European Union (EU) regulators have unveiled a set of comprehensive rules with the aim of bringing more transparency and accountability to the crypto industry. The proposed regulations, part of the forthcoming Markets in Crypto Assets regulation (MiCA), which is expected to take effect by December 2024, target individuals or entities holding more than 10% stakes in crypto companies. Their primary goal is to ensure that those seeking crypto licenses can prove they have a clean track record, free from past convictions or sanctions.

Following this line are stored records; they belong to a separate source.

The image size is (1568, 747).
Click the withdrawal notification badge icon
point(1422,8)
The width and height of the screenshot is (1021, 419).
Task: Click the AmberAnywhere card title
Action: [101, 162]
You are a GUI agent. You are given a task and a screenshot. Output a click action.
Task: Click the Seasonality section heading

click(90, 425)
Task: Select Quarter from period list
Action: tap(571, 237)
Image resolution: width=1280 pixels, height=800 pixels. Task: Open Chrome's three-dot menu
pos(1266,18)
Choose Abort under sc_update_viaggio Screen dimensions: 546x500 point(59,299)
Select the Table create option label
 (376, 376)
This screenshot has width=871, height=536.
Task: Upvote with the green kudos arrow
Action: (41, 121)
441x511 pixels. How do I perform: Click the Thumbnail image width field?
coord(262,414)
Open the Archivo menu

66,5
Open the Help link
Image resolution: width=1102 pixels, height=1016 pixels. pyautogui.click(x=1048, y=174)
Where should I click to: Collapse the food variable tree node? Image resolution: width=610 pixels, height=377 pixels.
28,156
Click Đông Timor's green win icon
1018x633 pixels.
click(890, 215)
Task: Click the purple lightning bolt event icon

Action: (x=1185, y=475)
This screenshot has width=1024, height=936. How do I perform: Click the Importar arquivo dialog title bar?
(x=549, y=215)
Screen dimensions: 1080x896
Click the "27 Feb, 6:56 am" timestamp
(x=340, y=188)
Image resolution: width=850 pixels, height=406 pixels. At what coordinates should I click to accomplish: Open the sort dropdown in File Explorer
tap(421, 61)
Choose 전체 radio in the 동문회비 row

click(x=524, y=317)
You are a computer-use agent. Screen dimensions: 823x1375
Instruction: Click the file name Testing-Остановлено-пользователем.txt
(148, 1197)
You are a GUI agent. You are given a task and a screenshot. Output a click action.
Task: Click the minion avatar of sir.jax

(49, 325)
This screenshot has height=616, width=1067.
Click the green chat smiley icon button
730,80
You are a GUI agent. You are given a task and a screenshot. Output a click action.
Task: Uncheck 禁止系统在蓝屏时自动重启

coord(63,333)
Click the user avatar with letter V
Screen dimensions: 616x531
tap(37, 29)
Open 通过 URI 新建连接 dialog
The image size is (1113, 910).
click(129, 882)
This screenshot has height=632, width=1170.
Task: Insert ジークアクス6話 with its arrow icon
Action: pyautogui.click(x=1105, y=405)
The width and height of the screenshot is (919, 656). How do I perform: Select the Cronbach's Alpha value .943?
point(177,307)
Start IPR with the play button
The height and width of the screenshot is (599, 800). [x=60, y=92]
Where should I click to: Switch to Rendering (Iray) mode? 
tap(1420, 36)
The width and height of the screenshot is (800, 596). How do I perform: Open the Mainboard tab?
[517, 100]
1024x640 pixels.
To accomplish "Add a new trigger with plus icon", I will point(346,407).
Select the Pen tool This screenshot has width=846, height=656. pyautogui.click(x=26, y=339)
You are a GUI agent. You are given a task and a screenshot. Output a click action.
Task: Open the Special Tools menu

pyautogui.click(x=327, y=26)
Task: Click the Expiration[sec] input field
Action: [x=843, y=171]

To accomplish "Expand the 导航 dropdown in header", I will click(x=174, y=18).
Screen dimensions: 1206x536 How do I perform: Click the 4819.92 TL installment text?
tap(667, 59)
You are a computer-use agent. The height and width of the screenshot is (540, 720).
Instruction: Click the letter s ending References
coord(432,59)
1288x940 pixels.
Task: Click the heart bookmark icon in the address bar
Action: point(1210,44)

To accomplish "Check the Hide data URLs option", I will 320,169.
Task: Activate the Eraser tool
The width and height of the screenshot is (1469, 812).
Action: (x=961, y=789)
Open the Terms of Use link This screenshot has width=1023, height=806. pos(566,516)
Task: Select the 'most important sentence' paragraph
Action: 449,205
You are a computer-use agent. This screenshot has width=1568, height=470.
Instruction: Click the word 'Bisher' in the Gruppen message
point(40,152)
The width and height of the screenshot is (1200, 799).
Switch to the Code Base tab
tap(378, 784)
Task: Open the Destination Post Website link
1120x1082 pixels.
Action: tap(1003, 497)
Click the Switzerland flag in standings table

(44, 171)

This move comes in response to recent challenges faced by some prominent figures in the crypto world, including individuals like Sam Bankman-Fried from FTX, Alex Mashinsky from Celsius, and Changpeng “CZ” Zhao from Binance. These figures have been dealing with legal issues in the United States related to customer deception and non-compliance with securities laws. Such cases have underscored the need for tighter regulatory measures in the crypto space.
The proposed regulations also place a significant emphasis on the integrity of shareholders and board members of crypto asset service providers. Specifically, they should not have any prior convictions related to money laundering, terrorist financing, or any other offenses that could cast doubts on their reputations. The European Banking Authority (EBA) and the European Securities and Markets Authority (ESMA), which are responsible for shaping banking and securities market laws within the EU, stress the importance of maintaining an untarnished reputation at all times.
These ownership restrictions bear some similarity to measures previously implemented in the traditional financial sector. The goal is to prevent individuals with dubious backgrounds, such as former Italian Prime Minister Silvio Berlusconi, who was previously convicted of tax fraud, from holding significant stakes in banks.
In summary, the EU’s proposed rules are designed to instill confidence and credibility within the crypto industry by ensuring that those in key ownership and decision-making positions have a clean history devoid of any financial crimes or ethical lapses.